Jamet dan Nuno saling pandang. Ada sedikit rasa tidak terima dalam diri mereka, bagaimana pun Irwan adalah sahabat mereka. Jamet menaikkan dagu, bermaksud memberi kode untuk Nuno supaya Hamdan menghentikan menghakimi Irwan.

"Ndan, lo apaan, sih?" Nuno mengebrak meja lumayan keras. Untung saja suasana kantin sudah sepi.

"Apaan lo bilang? Cuma lo pikir, No, kalau kita lamban nanganin kasus ini, lama-lama kita duluan yang dibunuh sama pelaku itu!" seru Hamdan. Dia benar-benar marah atas misi penyelidikan yang mulai tidak jelas arahnya ke mana.

"Sabar. Semua butuh proses. Daripada lo banyak bicara, mending lo juga mikir caranya gimana?" Kini Jamet yang angkat bicara.

"Proses mulu, kapan selesainya?" Hamdan memutarkan kedua bola mata.

Berdebatan pun mulai terjadi. Lama kelamaan Irwan pusing sendiri mendengar perdebatan ketiga temannya. "Kalau lo udah nggak mau nanganin kasus ini, mending lo diem aja."

Dari nada bicara Hamdan yang mulai tak mengenakan hati, Irwan memilih pergi setelah membayar di kasir.

"Lo lihat? Gara-gara lo, Irwan jadi pergi." Nuno menyalahkan Hamdan atas kepergian Irwan. Hamdan tak peduli, dia malah berbalik marah.

"Oke kalau kalian berdua nyalahin gue terus! Jangan salahin gue kalau pelakunya bunuh kalian duluan! " Hamdan menunjuk Nuno dan Jamet secara bergantian. "Bilangin sekalian, tuh, sama Irwan, kalau nggak bisa nanganin kasus jangan sok-sokan."

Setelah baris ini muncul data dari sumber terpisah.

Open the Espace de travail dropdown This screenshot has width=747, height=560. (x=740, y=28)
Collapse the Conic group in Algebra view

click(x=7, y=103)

Perkataan Hamdan yang sangat menyakitkan itu tampak menyakiti hati Nuno dan Jamet. Kedua remaja itu saling pandang.

"Kok Hamdan bilang gitu ke Irwan?" Jamet menghela napas. Hatinya benar-benar sakkt tatkala mengingat ucapan kasar Hamdan tadi meskipun yang dimaksud cemoohan itu bukan dirinya, melainkan Irwan.

Bagaimanapun Irwan adalah sahabat terbaiknya, yang selalu membantunya dalam keadaan susah.

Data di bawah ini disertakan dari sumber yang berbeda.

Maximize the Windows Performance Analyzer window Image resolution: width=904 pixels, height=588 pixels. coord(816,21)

Nuno mengangkat bahu. "Udah biarin aja, dia cuma bisa ngomong doang. Suka-suka dia aja. Gue bodo amat," jawab Nuno.

"Mending kita cari Irwan, yuk?" ajak Jamet.

Akhirnya Nuno dan Jamet berjalan menelusuri koridor kampus untuk mencari keberadaan Irwan. Berbagai sudut kampus sudah mereka jelajahi, tapi keberadaan Irwan masih nihil.

"Irwan ke mana? Kok kita cari nggak ada di mana-mana." Nuno menghela napas seraya membersihkan keringat di wajah.

"Gue juga nggak tahu, No." Jamet ikutan bingung harus mencari Irwan ke mana lagi. Matanya menerawang ke segala arah.

Ingatan Nuno menuju ke suatu tempat. Ya, bisa saja Irwan mendatangi tempat itu. "Kayaknya gue tahu Irwan di mana, " ucap Nuno, menarik tangan Jamet ke suatu tempat rahasia yang ada di kampus.

Kedua remaja itu menaiki beberapa tangga menuju ke lantai empat. Benar saja , Irwan berada di sana. Cowok itu sedang duduk sambil menunduk. Jamet dan Nuno beradu pandang,  mereka tahu Irwan masih memikirkan perkataan Hamdan.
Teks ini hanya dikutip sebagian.